The good news is that there was a nursing director who the patient felt was extremely helpful, the hospital medical director was a trusted source, the actual anesthesiologist involved apologized and explained the issue, and the patient felt the anesthesiologist was honest and understood mistakes happen. But she was not totally happy with the entire approach.
In fact, I believe she (and her spouse) were most unhappy with me (chief of service), because I offered to write this article to help others in the CSA prevent this problem – not that they thought the IDEA was bad, but they thought I was doing it as a way to have them not take legal action and to circumvent the entire issue itself. Clearly I did not find the human way to represent the concept and the reasoning. After a little discussion they understood and felt somewhat better.
But the issue then, is the human factor – how do we go about “apologizing” for events that are incredibly distressing? This patient continues to have some posttraumatic event issues, and it will take some time for this to resolve. What about for us? A recent article in Medscape (Medscape Medical News: Perioperative Fatalities Hit Anesthesiologists Hard: Caroline Helwick Oct 15, 2012) details the impact of bad things on the anesthesiologist.
This article of course is talking about the most severe complication, but it applies in the relative degree to lesser complications. And it applies and is true, because we are human beings, with a conscience, and well beyond our oath of “do no harm,” we have an innate sense of compassion. Yet we are told by legal counsel, “say nothing, do not apologize, do not talk about the case, speak only through your attorney, do not talk to the hospital about this, no one.” This is the exact opposite of what we want to do and need to do as human beings. Generally we want to get right next to that patient, hold their hand and say “I am so sorry – and I want you to know that in your heart, and I will do what I can to make things better.” (This was my reaction as chief when I heard about this situation, and my “what I can do” thought was to write this column and get people thinking about their approach to the human side of the equation.)
Google “I am sorry for physicians” and you get a long list of opinions, legal issues, laws passed that “allow” you to say I am sorry without fear of liability admission, etc. “Allow you” ?! Legally allow you to be human? This is just one example of how we have lost a bit of our humanity as we progress technically in our specialty (and we are not the only specialty experiencing this issue.)
This is going to become more and more important (the humanity side of our profession) as health care delivery systems force changes on patients. Physicians are intentionally thought of as commodities, replaceable and negotiable in price and service. We have a tendency to do this to ourselves. But we can, and must, stop this slide. We need to remember who is on the other side of the endotracheal tube – we need to know we have not been assigned a “case” – we need to know the assigned patient is a mother, father, son, daughter, best friend, etc., and what happens to that patient affects a very wide circle of life.

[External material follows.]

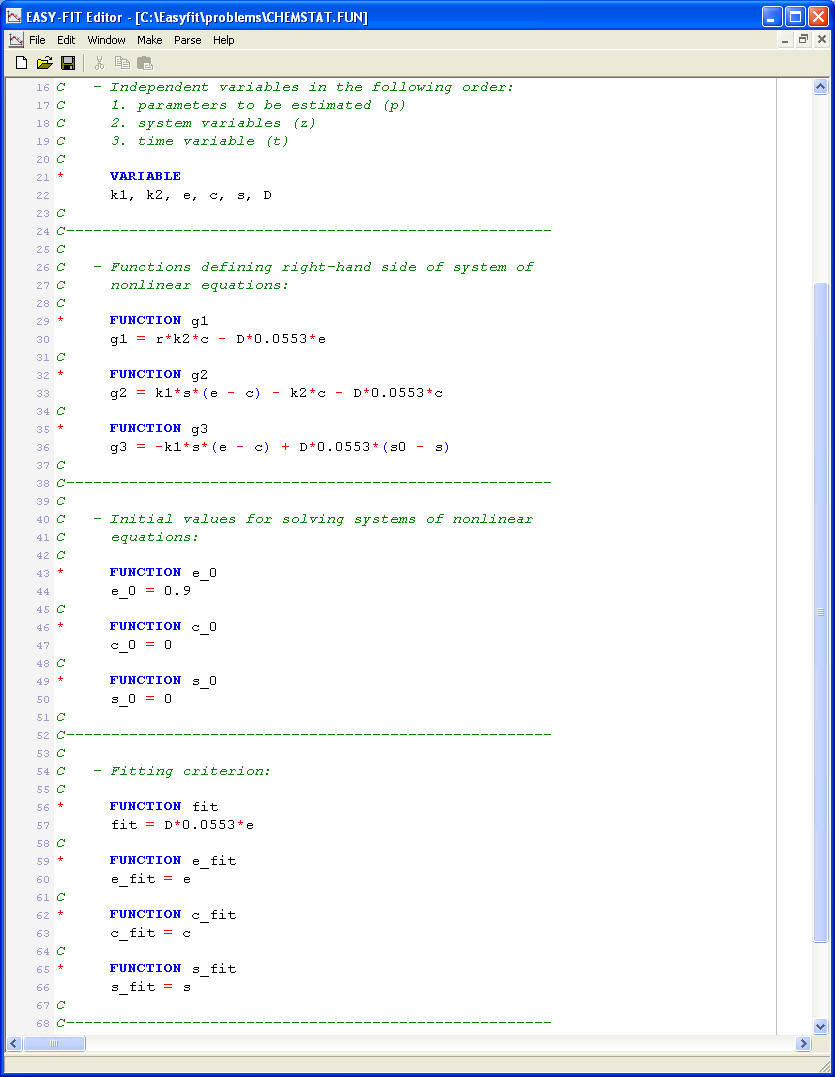Viewport: 835px width, 1077px height.
Task: Click the Paste clipboard icon
Action: pyautogui.click(x=145, y=63)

For this topic, distinguish yourself by remembering you and the patient are completely equal as human beings – feelings, thoughts and conscience. They trust you, and they want to trust you. When things go wrong, it is a sincere “I am sorry” that can make a huge difference – by the physician and the system. Patients are generally confused as to what happened and why, and sitting down looking them in the eye and saying and meaning “I am sorry” can do wonders for the patient’s healing, as well as the physician’s.
We really are all in this together – humans first…
[i] Glenn S. Murphy, MD, Moderator; Aaron F. Kopman, MD; Mohamed Naguib, MD; Matthew L. Kirkland, MD, FACS. “Reversal and Recovery from Neuromuscular Blockade: Examining the Science.” CME Lecture. Released: 11/06/2012.